*** Opening PROVIDED ENTRIES ***
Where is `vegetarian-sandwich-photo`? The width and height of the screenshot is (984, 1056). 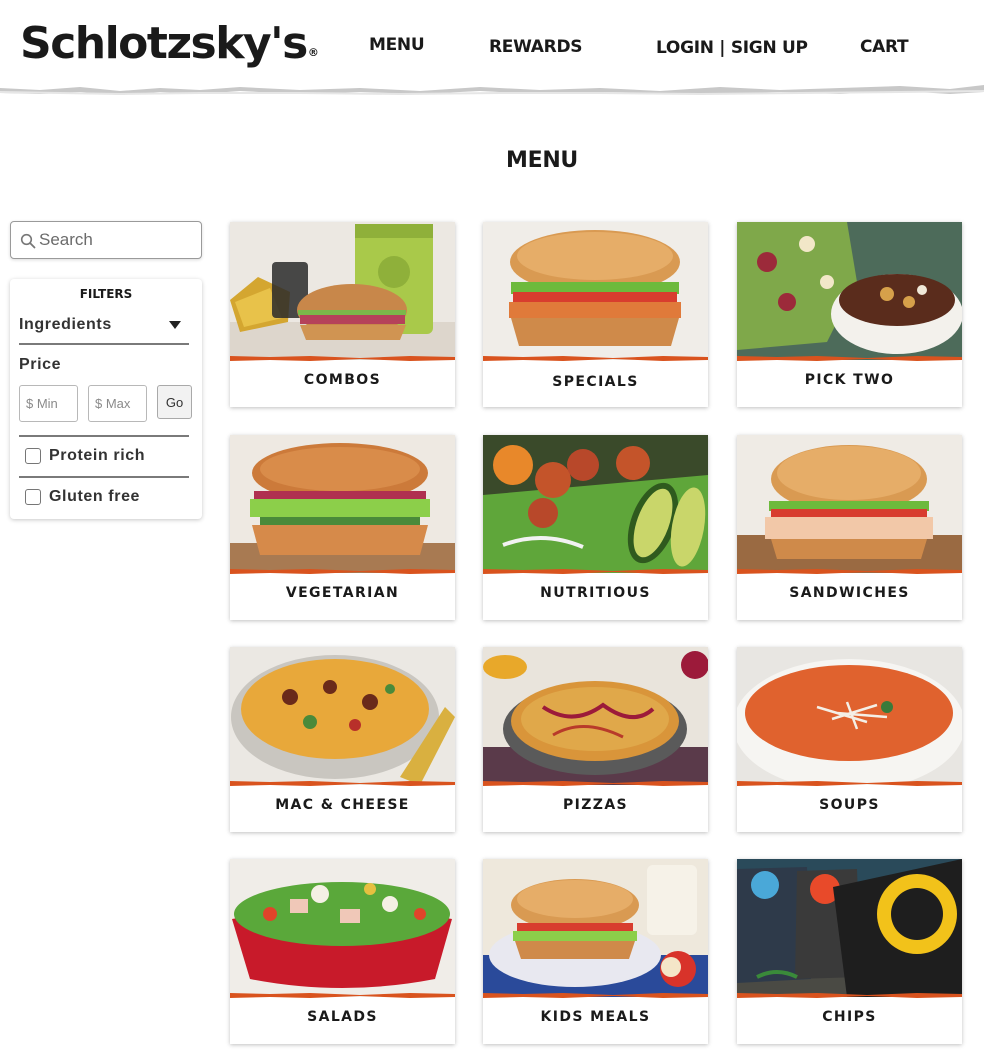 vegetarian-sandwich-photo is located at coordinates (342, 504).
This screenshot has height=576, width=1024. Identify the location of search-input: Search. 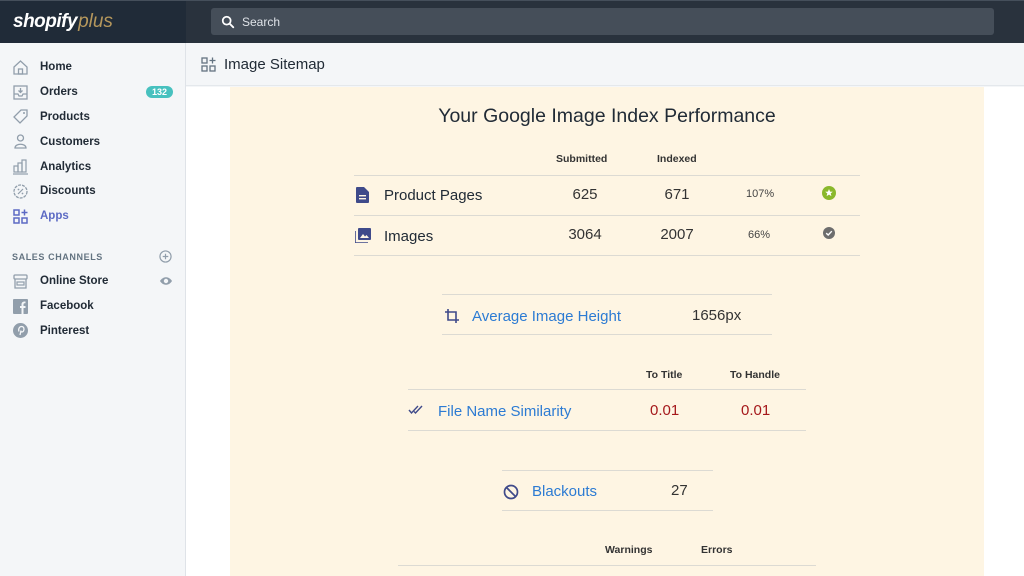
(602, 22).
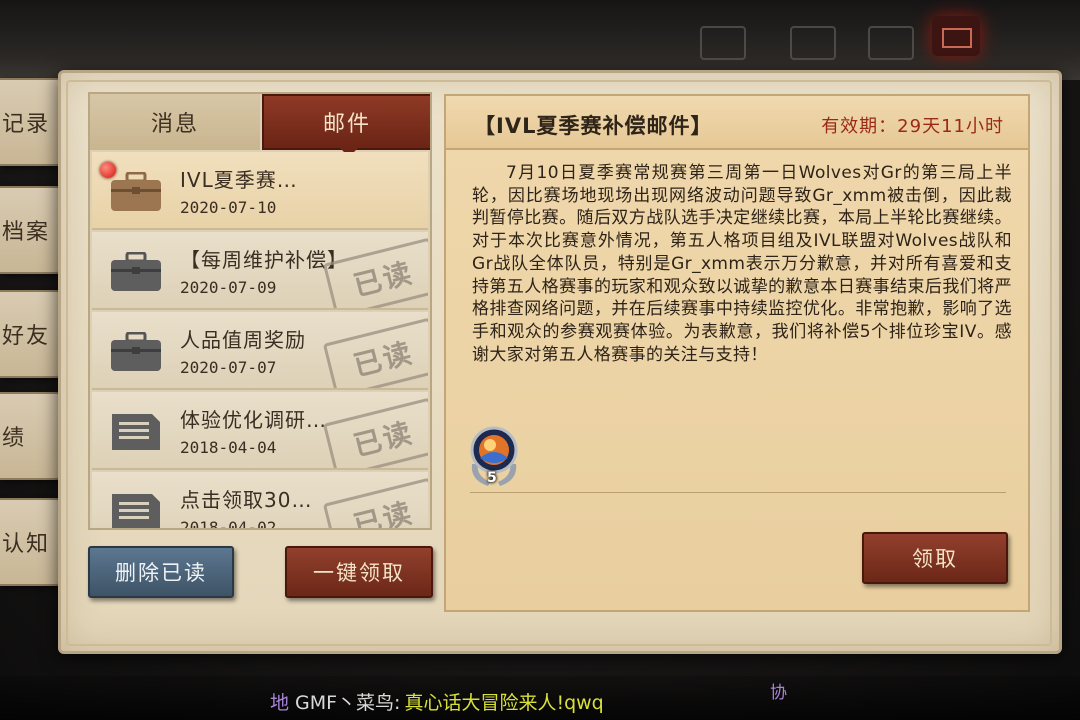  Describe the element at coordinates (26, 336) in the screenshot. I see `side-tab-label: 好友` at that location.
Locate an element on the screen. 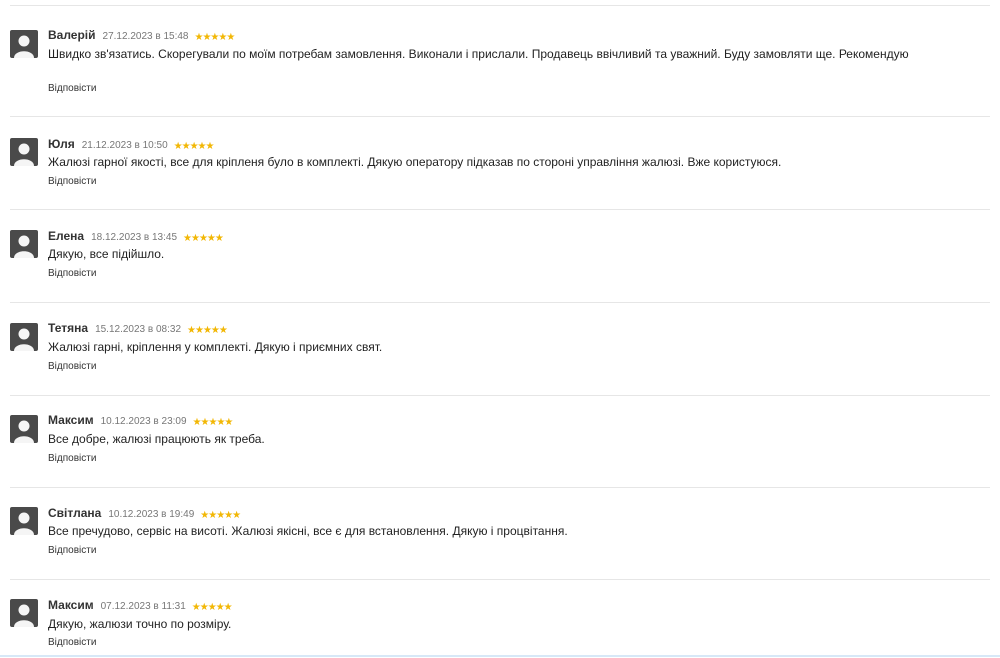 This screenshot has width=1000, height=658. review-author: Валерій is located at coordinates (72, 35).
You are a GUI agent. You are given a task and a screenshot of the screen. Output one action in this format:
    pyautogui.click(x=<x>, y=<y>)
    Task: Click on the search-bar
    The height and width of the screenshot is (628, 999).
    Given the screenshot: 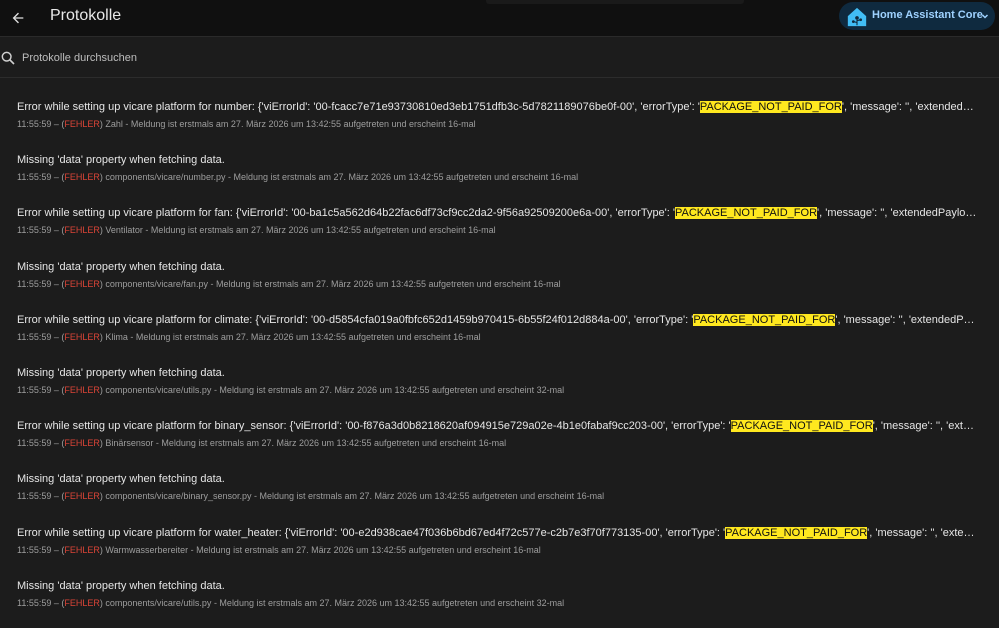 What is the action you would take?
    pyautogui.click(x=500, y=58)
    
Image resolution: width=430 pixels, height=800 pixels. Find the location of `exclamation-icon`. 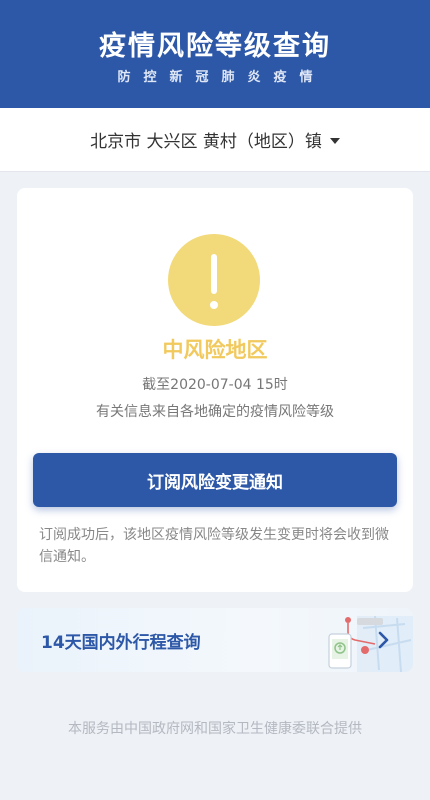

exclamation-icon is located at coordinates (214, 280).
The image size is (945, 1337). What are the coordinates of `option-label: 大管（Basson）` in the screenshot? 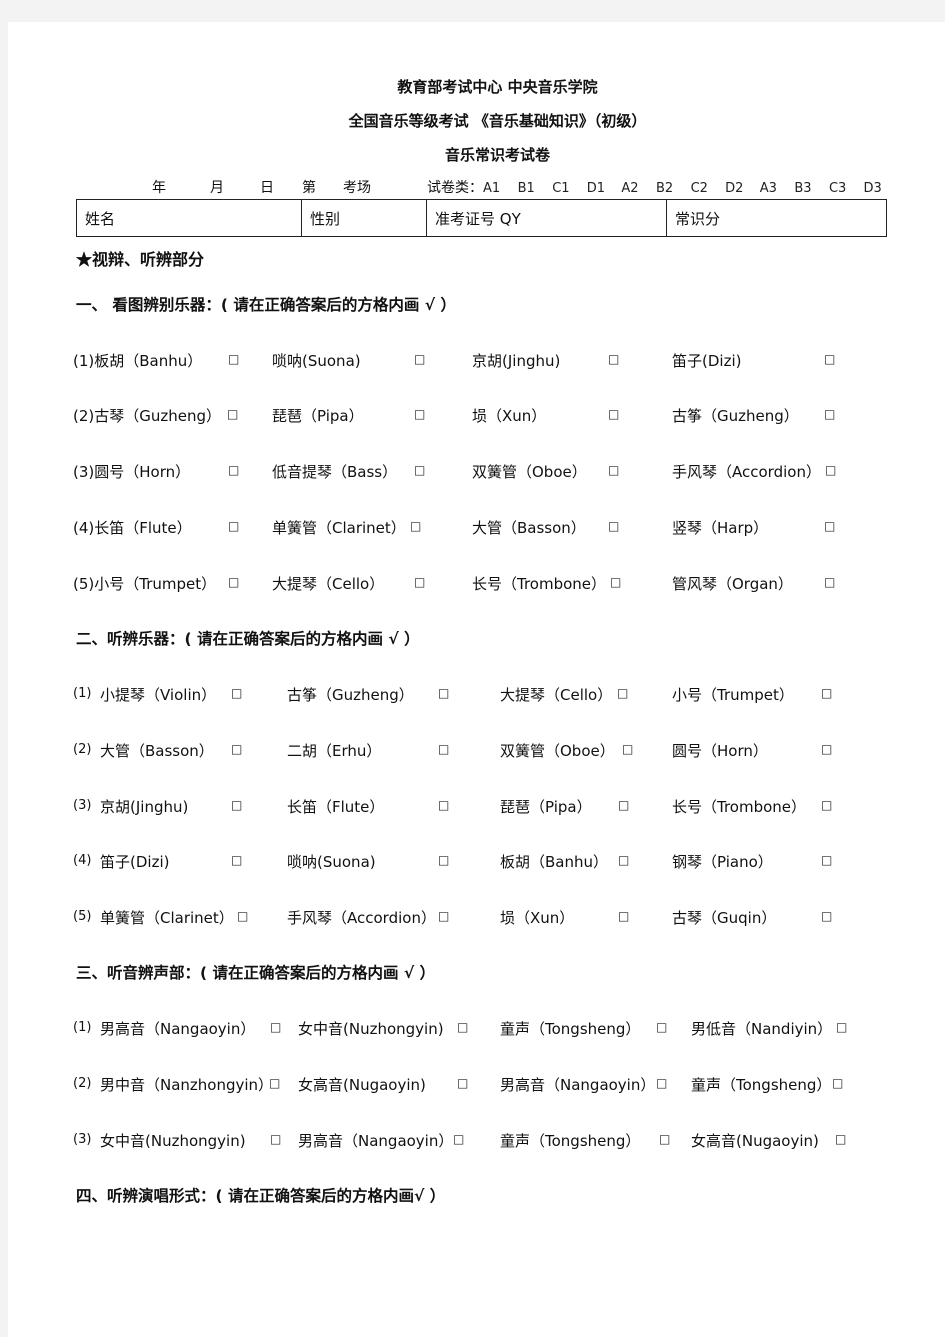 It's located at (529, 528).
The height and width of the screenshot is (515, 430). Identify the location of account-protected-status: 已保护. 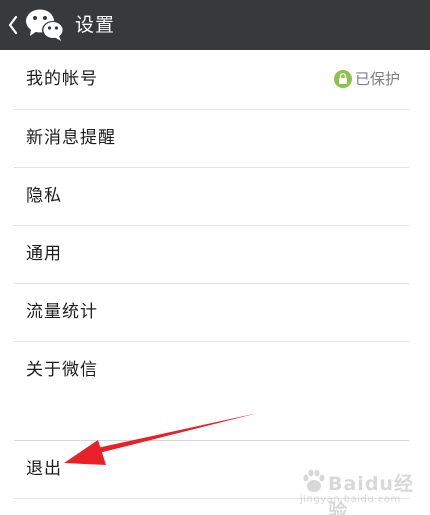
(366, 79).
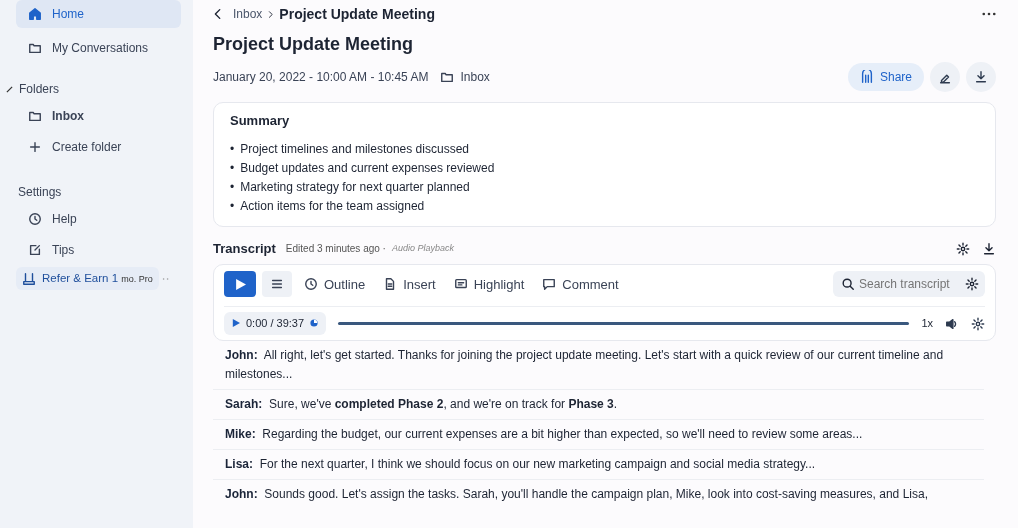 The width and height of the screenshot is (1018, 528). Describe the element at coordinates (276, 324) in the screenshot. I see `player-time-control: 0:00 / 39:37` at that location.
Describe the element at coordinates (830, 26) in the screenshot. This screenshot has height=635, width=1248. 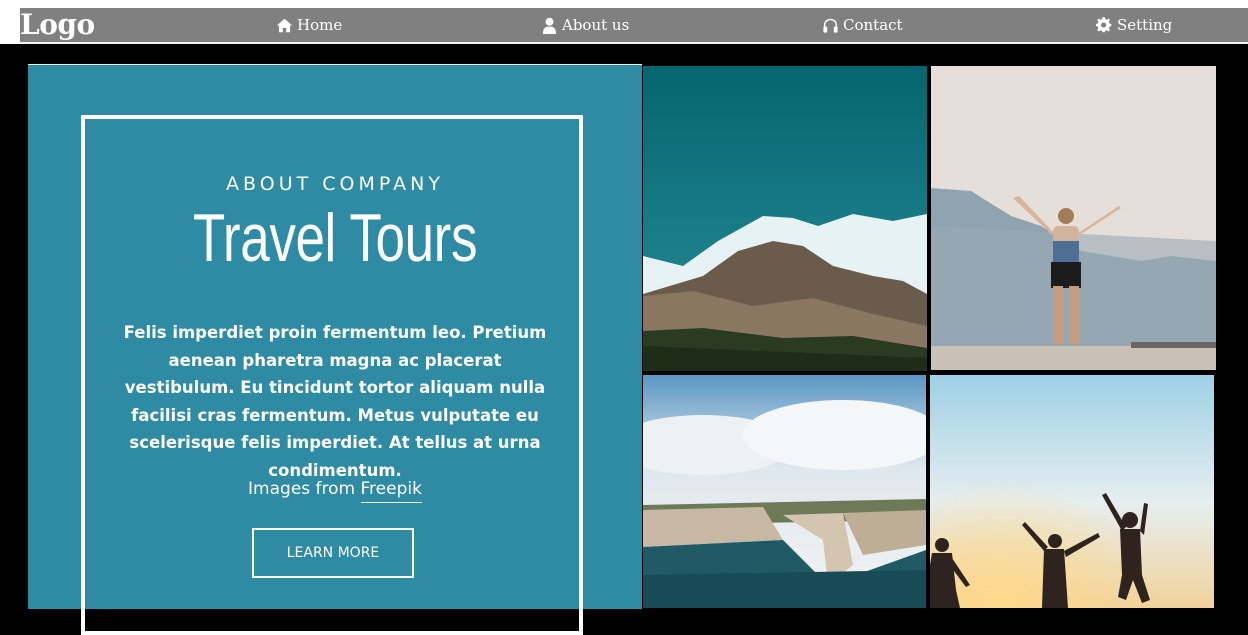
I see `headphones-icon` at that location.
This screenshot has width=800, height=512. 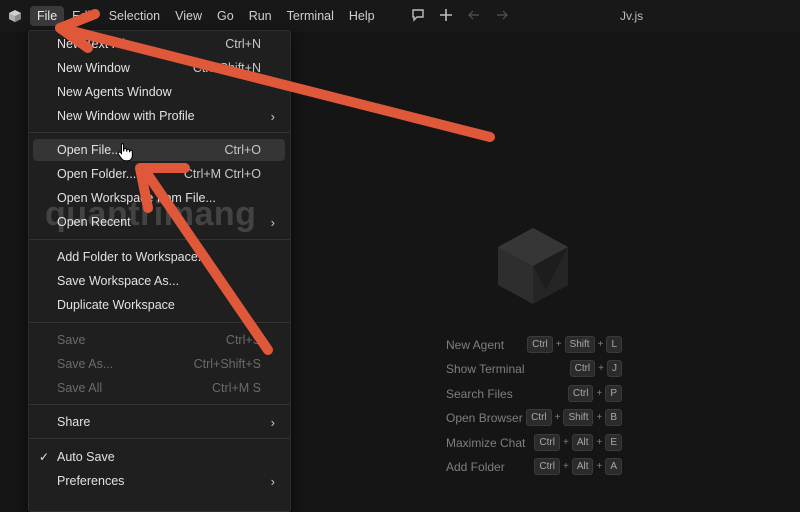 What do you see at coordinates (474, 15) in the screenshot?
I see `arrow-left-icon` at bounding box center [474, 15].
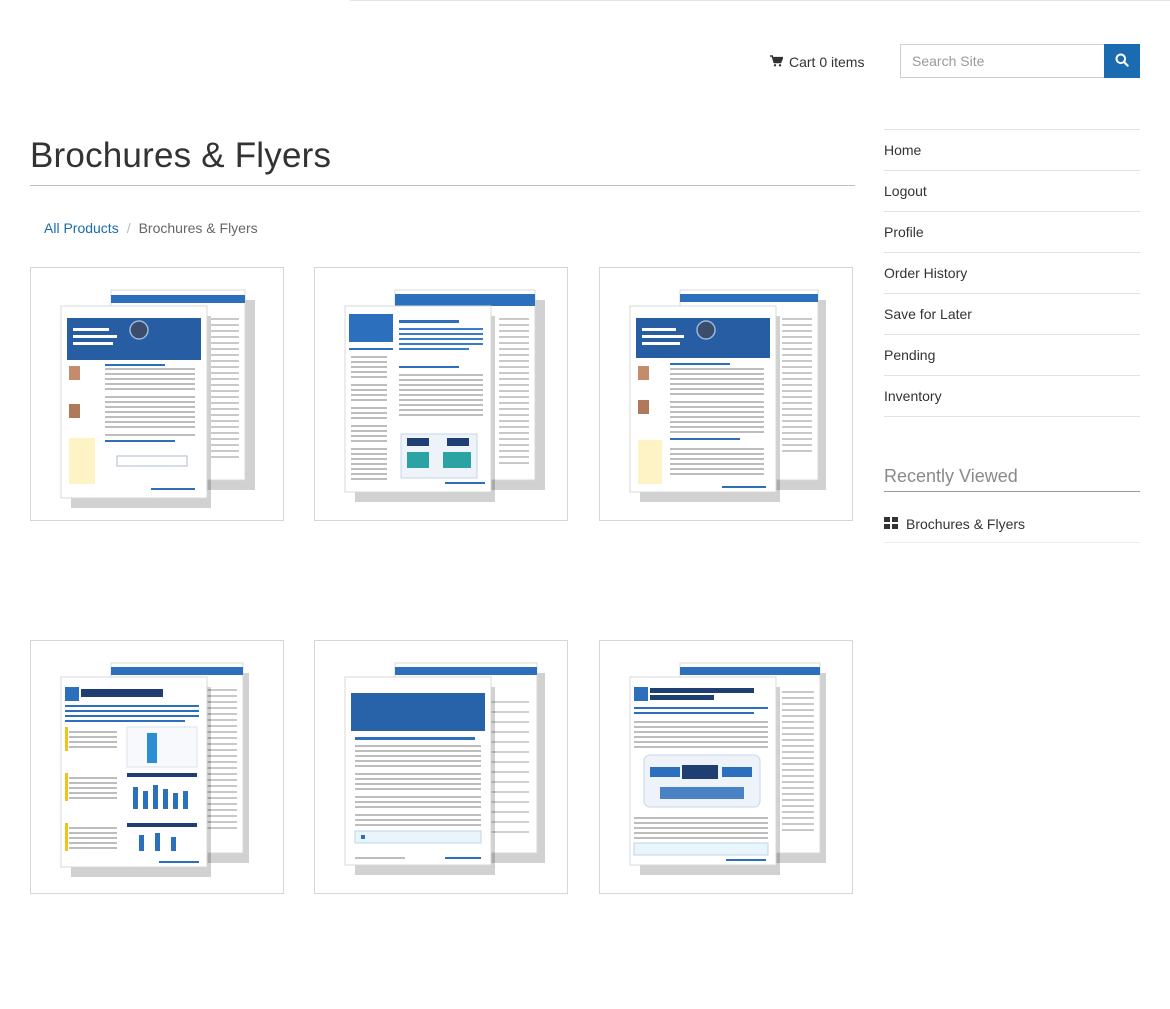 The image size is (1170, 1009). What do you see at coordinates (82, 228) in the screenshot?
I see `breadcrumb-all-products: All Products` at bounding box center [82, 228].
*** Closing PROVIDED ENTRIES ***
* EXERCISE
Can you render the part of the listing that starts with the line containing "Image resolution: width=430" and ends with the line containing "exclamation-icon is located" as a Markdown table with the columns Row and Line, numbering each line, skipping blank lines, and omitting the pictures?

* WORKED SOLUTION
| Row | Line |
|---|---|
| 1 | Image resolution: width=430 pixels, height=800 pixels. Find the location of `exclamation-icon`.  |
| 2 | exclamation-icon is located at coordinates (214, 280). |